## Supplied entries
== == ==

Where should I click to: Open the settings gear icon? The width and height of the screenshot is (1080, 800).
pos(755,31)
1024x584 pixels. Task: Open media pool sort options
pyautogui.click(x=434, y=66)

== == ==

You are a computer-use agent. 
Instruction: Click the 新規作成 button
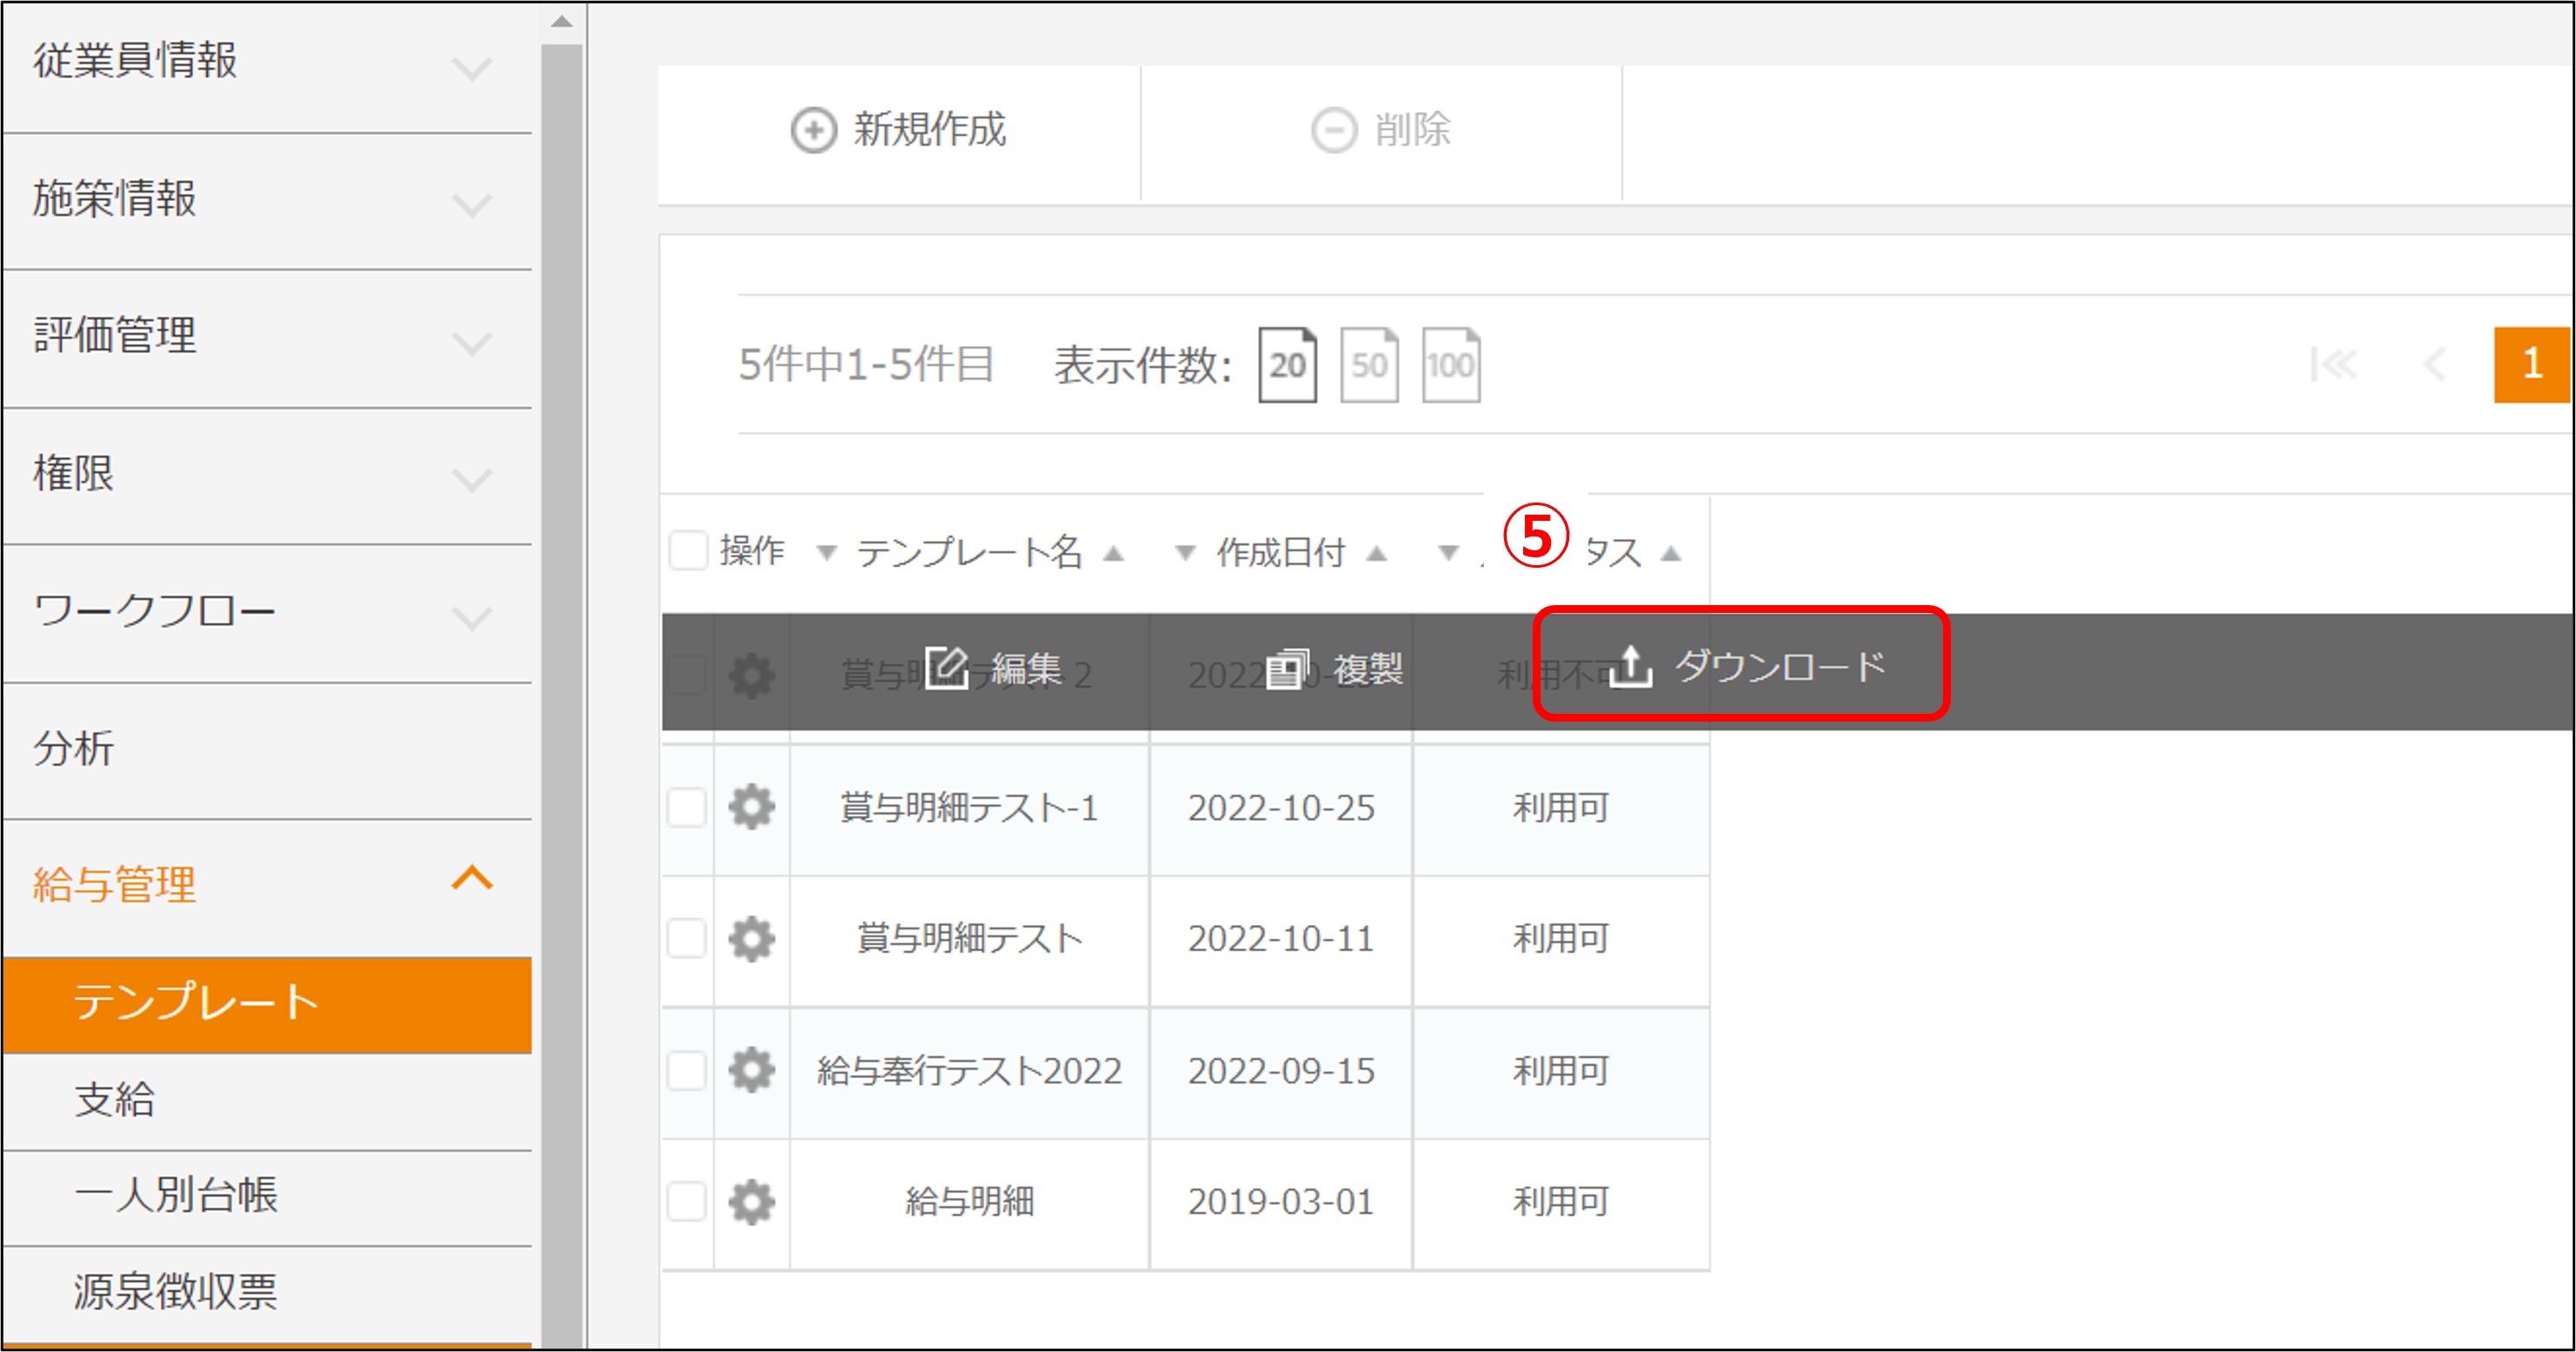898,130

== == ==

## What the task asks
Recast the items from the line containing "Where should I" through the line containing "pyautogui.click(x=434, y=66)" as a Markdown table with the columns Row and Line, leaving out blank lines.

## Output for this task
| Row | Line |
|---|---|
| 1 | Where should I click to: Open the settings gear icon? The width and height of the screenshot is (1080, 800). |
| 2 | pos(755,31) |
| 3 | 1024x584 pixels. Task: Open media pool sort options |
| 4 | pyautogui.click(x=434, y=66) |